太平製作所は後場、大商いとなって238△40まであって206△6。
同社はキクカワエンタープライズと並ぶ木工機械等のトップメーカーである。

7.26日付け日経朝刊に「日本、木材大国への道」という大見出しの6段のかなりの分量の記事が掲載されている。成長戦略に「循環利用」、供給増で世界一安い ともある。
以下一部を引用する。
>政府の成長戦略の「日本再興戦略」改訂版では、目玉政策の陰に埋もれながらも「豊富な森林資源の循環利用」が打ち出された。
>今なぜ国産材なのか。戦後の植林材が伐採期に入り森林蓄積量(2012年年)は49億立方㍍と半世紀で2.6倍に急増した。政府は木材自給率(13年は28.6%)を20年に50%にする予定だ。成長戦略の具体策でも板材を直交するよう張り合わせたパネルの普及を促した。

太平製作所は四季報に以下の記述がある。
「国産材使用の直交積層材合板は高層建築物の構造材としての認可待ちで、同製造プラントの受注開始。」
なお前号では「直交積層材合板機械など新鋭機を投入、受注開拓図る。」だから、1歩前進したことが読み取れる。
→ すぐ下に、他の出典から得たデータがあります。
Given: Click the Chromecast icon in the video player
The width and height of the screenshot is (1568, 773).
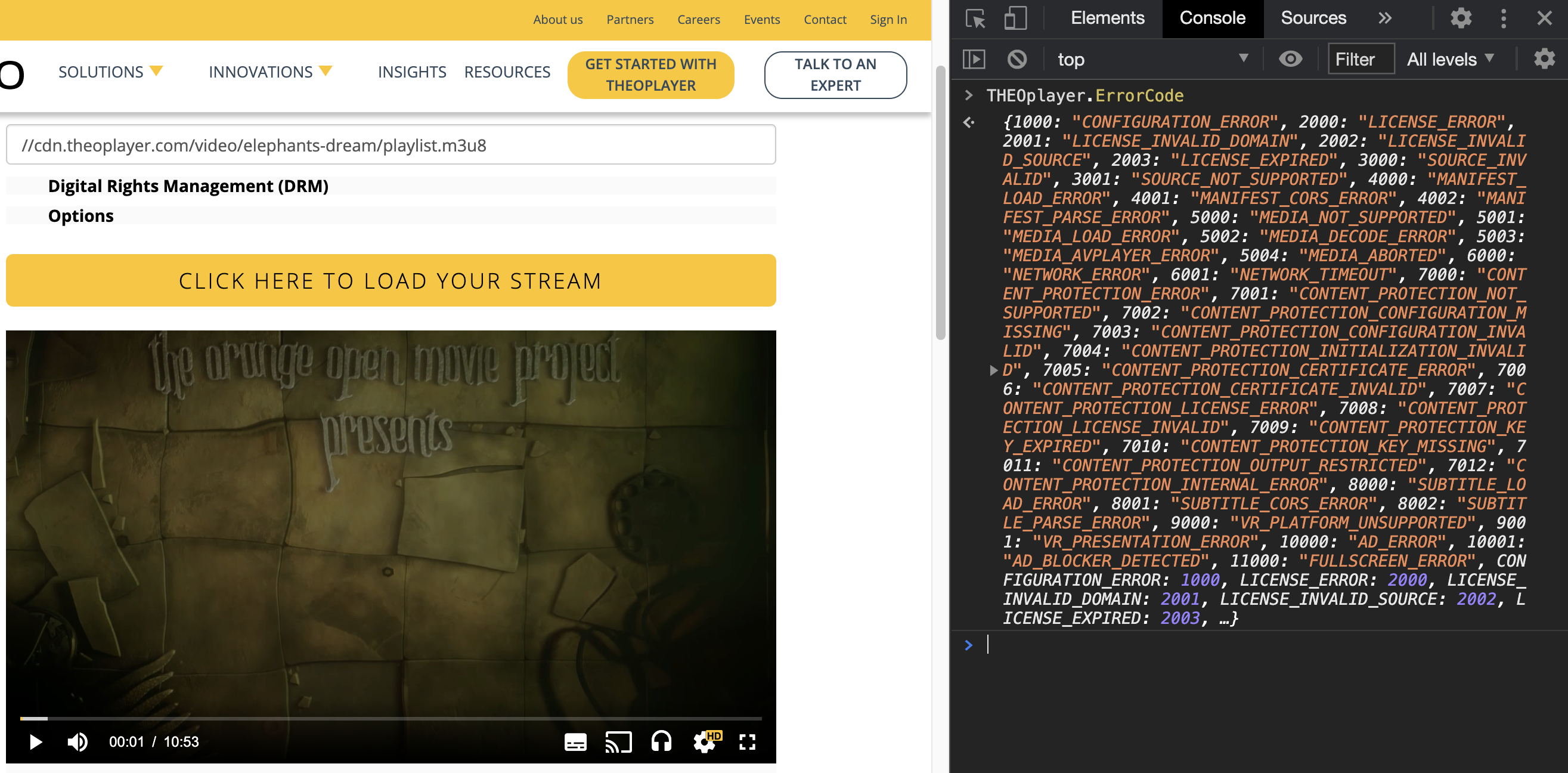Looking at the screenshot, I should [619, 741].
日経記事にある「板材を直交するよう張り合わせたパネル」が四季報記事にある「直交積層板合板」と同一ないしほぼ同一のものということが分かろう。
注・・・パネル=合板

要するに、政府は戦後の植林で大量に植えられた杉などの木が現在伐採適期を迎えた中で、これを好機と林業再生を図り成長戦略の一翼を担わせようというわけだ。すてきナイスグループ、ホクヨープライウッド、ノダ、中国木材は、それぞれ15億円、68億円、55億円、40億円を投じて製材工場等を建設中という(前述日経記事)。

近年、規制緩和で木造3階建て住宅が建設されているが、今度は高層建築物(マンション等)の構造材としても木=直交積層板合板が使えるようになろうとしているわけである。すでに「受注開始」とあるから、認可は確定と言っていい状況とみていいだろう。
ナイス、ホクヨー等の工場に太平製作所の直交積層材合板製造プラントが納入されるのではないかと私は期待している。
太平製作所の年間売り上げは前期37億円、今期予想56億円に過ぎないから、前述の各社の投資額からして大いに期待できよう。

株価は激しい動きなので要注意だが、最低250円、あわよくば300円以上も期待できよう。小型株なので前髪はあるが後ろ髪はないことを十分頭において行動されたい。変則的だが推奨銘柄である。